** EXERCISE REQUIREMENTS **
1. Repeat the Jennifer's Body article word for word from "Jennifer’s Body is" to "would have gone.".
2. Carry on the Jennifer's Body article from the point where it stops.

** SOURCE EXTRACT **
>> Start
Jennifer’s Body is the kind of film that I could split up into three categories. I predicted some level of twist and my mind began racing through all of the possible avenues that the film could have gone with. As a result, I thought to make this ‘If I Was Writing It’ article a little different, I would split it into three sections. ‘What Actually Happened’, ‘What I Thought Was Going to Happen’ and ‘What Would Happen If I Was Writing It’. Jennifer’s Body wasn’t the greatest of movies out there and despite a script that was impressive, it didn’t win over many critics (including myself). However, this made me even more determined to save it, so let me know how you think my version of the story would have gone.
>> End
** GIVEN DATA **
>> Start
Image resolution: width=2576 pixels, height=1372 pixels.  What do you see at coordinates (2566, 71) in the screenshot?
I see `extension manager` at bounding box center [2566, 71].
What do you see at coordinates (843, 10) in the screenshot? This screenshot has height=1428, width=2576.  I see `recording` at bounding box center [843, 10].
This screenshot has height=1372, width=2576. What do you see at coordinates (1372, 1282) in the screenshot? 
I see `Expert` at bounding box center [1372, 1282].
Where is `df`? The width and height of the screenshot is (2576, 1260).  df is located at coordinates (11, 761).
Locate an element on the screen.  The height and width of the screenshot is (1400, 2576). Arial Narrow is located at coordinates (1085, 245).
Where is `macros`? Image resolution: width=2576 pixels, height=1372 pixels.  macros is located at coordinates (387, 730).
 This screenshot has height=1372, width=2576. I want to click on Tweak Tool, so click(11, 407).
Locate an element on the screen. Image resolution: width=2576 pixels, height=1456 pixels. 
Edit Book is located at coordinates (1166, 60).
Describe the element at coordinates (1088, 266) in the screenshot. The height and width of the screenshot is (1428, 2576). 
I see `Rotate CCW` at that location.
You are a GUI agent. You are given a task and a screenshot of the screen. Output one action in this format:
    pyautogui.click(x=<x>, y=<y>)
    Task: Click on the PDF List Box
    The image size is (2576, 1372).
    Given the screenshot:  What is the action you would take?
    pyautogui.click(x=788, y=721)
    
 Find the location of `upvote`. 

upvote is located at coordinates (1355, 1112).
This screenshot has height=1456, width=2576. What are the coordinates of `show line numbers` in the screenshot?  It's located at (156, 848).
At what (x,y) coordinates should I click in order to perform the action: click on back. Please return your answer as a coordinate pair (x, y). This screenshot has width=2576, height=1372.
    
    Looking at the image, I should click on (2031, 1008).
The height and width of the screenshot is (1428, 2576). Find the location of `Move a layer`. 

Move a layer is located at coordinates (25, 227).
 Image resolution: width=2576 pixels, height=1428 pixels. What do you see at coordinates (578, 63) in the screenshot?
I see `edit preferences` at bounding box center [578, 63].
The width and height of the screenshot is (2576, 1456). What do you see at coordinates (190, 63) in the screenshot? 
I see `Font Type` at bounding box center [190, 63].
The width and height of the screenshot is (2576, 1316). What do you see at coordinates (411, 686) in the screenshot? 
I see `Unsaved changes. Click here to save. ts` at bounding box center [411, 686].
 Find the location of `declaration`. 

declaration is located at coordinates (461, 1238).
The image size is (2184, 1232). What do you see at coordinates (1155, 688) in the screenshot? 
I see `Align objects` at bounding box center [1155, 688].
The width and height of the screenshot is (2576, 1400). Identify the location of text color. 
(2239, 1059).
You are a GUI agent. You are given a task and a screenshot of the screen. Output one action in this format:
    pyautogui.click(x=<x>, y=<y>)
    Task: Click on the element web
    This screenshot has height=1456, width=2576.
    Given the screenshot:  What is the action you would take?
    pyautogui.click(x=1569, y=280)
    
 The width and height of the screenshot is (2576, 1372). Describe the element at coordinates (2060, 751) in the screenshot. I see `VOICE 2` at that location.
>> End
** ANSWER LIST **
1.
Jennifer’s Body is the kind of film that I could split up into three categories. I predicted some level of twist and my mind began racing through all of the possible avenues that the film could have gone with. As a result, I thought to make this ‘If I Was Writing It’ article a little different, I would split it into three sections. ‘What Actually Happened’, ‘What I Thought Was Going to Happen’ and ‘What Would Happen If I Was Writing It’. Jennifer’s Body wasn’t the greatest of movies out there and despite a script that was impressive, it didn’t win over many critics (including myself). However, this made me even more determined to save it, so let me know how you think my version of the story would have gone.

2.
WHAT ACTUALLY HAPPENED

There wasn’t so much of a twist. Near the end, it began heavily hinting towards the ending predicted in the next paragraph, but to my surprise, and dismay, it never really went there. It decided to go for the more traditional ending. The main problem with these satirical teen horrors is that a lot of the time, they end up doing nothing new with the genre, so they accidentally slip into your bog-standard teen horror nonetheless. However, I must admit I did enjoy how Amanda Seyfried’s character, Needy, ended up looking like she had butchered Jennifer, therefore making her out to be the assumed killer. That was a nice touch and despite, there being a few better directions available, I liked that they tried something moderately different.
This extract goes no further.